Demanding, yet beautiful love
Directed by: Anthony Minghella
Written by: Anthony Minghella, based on the novel by Michael Ondaatje
Starring: Ralph Fiennes, Juliette Binoche, Willem Dafoe, Kristin Scott Thomas
Anthony Minghella’s eye for classic beauty and Michael Ondaatje’s layered love story couldn’t be a better match in bringing a stunning work like The English Patient to the screen. Marked by the awe-inspiring, yet trying nature of the Sahara Desert, the relationships between lovers, friends and strangers develop into unexpected futures as they share an interest in the memories of one man.

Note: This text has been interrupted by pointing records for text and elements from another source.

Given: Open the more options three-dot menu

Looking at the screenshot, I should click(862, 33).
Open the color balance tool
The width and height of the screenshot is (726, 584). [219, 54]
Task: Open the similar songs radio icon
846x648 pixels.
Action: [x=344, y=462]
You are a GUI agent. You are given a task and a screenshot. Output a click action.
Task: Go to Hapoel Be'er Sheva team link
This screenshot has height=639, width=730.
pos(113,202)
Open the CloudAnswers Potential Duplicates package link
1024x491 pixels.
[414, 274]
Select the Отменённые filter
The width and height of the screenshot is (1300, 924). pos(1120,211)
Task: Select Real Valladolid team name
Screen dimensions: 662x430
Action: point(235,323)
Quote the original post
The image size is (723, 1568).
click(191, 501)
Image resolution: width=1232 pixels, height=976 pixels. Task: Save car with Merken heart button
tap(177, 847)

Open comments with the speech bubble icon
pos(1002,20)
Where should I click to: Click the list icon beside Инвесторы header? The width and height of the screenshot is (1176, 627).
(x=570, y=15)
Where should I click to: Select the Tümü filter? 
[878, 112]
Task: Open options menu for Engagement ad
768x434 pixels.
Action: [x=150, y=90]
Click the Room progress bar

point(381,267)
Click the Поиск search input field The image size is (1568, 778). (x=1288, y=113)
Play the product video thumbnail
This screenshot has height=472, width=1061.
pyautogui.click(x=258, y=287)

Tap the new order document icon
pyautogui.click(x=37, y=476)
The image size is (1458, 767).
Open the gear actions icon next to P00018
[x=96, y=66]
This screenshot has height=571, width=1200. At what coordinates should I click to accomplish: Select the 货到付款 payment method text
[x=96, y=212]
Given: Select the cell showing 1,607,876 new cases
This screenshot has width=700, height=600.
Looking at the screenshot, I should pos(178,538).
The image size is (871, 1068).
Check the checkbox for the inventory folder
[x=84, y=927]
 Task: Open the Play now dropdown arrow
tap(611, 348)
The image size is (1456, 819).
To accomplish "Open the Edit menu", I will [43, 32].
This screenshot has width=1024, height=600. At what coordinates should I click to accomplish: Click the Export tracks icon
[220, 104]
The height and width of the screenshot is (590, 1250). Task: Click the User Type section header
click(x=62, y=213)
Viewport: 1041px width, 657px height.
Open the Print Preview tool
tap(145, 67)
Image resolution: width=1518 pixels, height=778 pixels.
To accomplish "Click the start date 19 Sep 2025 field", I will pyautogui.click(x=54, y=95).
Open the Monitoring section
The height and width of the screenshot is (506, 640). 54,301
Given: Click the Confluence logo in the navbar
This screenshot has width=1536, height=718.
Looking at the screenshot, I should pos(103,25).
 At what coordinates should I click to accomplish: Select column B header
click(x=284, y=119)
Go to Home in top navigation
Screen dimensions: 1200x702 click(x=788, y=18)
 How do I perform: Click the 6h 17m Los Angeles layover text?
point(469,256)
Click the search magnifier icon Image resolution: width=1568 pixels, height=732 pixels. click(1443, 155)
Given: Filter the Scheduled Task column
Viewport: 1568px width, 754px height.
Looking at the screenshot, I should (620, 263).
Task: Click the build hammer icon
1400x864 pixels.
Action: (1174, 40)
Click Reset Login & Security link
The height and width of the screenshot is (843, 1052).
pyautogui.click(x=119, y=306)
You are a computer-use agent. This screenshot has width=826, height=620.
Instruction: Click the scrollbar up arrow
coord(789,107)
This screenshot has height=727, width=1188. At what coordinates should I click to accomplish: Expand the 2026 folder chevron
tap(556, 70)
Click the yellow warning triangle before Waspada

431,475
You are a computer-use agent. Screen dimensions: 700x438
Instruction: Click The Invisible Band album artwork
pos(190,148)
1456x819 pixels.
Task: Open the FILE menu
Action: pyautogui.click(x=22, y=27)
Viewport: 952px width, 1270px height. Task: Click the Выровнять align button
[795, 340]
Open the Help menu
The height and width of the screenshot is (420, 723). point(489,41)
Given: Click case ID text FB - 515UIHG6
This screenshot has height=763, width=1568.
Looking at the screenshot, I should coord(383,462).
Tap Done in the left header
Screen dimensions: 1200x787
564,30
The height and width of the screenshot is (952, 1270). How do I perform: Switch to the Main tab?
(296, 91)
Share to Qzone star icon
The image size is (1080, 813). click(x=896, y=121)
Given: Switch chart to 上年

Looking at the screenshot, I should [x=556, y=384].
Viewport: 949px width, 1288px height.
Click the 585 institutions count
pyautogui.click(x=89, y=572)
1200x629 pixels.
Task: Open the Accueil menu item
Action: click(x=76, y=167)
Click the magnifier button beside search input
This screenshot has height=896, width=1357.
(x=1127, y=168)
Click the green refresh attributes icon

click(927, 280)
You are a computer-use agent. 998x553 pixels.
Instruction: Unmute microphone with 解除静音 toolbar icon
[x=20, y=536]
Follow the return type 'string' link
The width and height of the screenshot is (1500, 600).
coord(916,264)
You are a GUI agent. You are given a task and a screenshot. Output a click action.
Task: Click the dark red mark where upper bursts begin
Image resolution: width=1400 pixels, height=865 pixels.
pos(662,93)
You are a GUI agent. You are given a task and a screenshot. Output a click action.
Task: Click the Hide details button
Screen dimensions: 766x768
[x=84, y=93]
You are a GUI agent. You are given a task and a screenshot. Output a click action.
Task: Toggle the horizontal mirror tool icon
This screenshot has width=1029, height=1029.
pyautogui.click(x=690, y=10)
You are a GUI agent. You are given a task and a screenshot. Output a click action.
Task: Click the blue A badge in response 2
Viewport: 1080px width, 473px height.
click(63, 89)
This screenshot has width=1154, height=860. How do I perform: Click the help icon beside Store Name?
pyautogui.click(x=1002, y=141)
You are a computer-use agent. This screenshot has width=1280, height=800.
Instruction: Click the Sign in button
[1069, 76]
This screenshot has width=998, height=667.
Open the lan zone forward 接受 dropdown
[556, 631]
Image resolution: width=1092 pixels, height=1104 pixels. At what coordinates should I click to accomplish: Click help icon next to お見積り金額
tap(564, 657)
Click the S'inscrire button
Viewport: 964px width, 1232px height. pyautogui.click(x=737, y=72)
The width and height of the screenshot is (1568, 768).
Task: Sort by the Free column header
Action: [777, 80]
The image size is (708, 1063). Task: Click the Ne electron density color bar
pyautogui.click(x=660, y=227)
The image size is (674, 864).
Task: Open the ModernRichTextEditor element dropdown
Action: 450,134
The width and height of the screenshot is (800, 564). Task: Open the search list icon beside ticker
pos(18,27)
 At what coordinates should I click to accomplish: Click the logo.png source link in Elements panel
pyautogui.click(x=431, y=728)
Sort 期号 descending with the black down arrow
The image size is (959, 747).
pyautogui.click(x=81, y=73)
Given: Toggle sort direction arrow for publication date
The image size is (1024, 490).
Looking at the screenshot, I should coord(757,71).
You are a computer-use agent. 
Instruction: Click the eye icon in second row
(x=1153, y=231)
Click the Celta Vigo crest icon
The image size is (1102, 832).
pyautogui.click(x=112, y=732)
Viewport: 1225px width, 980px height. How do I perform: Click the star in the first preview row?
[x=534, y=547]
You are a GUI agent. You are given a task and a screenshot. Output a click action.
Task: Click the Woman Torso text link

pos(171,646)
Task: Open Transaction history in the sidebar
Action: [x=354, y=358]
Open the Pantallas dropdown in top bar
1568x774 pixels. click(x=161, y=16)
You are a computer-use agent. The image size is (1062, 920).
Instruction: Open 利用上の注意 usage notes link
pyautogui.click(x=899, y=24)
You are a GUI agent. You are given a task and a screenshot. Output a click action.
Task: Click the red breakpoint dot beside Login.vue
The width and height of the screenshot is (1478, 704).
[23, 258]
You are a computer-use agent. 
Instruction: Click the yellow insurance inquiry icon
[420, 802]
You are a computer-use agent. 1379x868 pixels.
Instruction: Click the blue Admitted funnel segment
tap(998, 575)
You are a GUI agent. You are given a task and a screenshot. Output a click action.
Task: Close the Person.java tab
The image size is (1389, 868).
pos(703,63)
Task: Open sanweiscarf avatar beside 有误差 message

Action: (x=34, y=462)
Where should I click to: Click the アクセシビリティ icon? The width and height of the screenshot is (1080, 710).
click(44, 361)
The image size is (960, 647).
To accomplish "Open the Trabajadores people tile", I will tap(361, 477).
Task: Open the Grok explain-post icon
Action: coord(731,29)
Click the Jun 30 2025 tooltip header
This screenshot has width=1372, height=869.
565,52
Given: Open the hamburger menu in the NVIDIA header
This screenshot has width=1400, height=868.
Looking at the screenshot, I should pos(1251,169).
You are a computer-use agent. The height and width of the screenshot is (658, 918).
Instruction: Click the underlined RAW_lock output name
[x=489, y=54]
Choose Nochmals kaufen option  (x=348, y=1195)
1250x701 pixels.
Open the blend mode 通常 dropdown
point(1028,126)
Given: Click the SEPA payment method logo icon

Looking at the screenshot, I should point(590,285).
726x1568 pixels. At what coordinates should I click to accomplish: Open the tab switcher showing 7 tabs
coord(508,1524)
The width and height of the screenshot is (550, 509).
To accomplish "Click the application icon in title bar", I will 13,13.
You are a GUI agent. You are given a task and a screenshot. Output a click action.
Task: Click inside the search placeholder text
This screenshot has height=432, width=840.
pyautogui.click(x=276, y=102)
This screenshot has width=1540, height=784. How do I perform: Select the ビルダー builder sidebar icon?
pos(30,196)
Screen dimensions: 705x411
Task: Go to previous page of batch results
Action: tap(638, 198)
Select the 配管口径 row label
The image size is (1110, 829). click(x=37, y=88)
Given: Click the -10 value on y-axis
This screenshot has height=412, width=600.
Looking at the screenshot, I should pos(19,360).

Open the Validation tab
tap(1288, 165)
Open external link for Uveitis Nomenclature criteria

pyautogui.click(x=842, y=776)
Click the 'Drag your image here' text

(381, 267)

While the constant time-travelling through flashbacks has a distinct ’90s feel (well, this is a ’96 film after all) and the multiple concerns of characters other than those of the central lovers – Count Almasy and Katharine Clifton – can be distracting and superfluous, The English Patient nevertheless manages to convey a powerful message of love. Despite the time (World War II), place and other external circumstances that impact on the characters and their lives, The English Patient does a surprising thing where it simultaneously uses such aspects to its advantage (to illustrate an example or expand on certain themes) whilst rejecting them as boundaries or obstacles of love. Such a film is not only thought-provoking but also cleverly constructed, presented with visual resonance and intensely real and wonderful performances.